## start

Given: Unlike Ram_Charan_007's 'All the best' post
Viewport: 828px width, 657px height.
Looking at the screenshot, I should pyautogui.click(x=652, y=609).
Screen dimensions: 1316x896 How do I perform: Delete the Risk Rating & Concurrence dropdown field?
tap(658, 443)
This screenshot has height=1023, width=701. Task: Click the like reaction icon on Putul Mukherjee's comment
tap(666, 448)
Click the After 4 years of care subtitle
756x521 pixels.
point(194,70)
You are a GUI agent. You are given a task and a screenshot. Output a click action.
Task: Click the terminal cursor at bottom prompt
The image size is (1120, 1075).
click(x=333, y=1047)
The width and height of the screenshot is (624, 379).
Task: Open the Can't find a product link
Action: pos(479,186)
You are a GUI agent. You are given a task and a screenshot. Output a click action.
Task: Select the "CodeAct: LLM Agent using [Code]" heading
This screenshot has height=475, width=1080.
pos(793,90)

## end

Retype the items from the line with "Screen dimensions: 1316x896" up to and including the line with "point(194,70)", copying every line in that range exactly and nothing else.

Screen dimensions: 1316x896 How do I perform: Delete the Risk Rating & Concurrence dropdown field?
tap(658, 443)
This screenshot has height=1023, width=701. Task: Click the like reaction icon on Putul Mukherjee's comment
tap(666, 448)
Click the After 4 years of care subtitle
756x521 pixels.
point(194,70)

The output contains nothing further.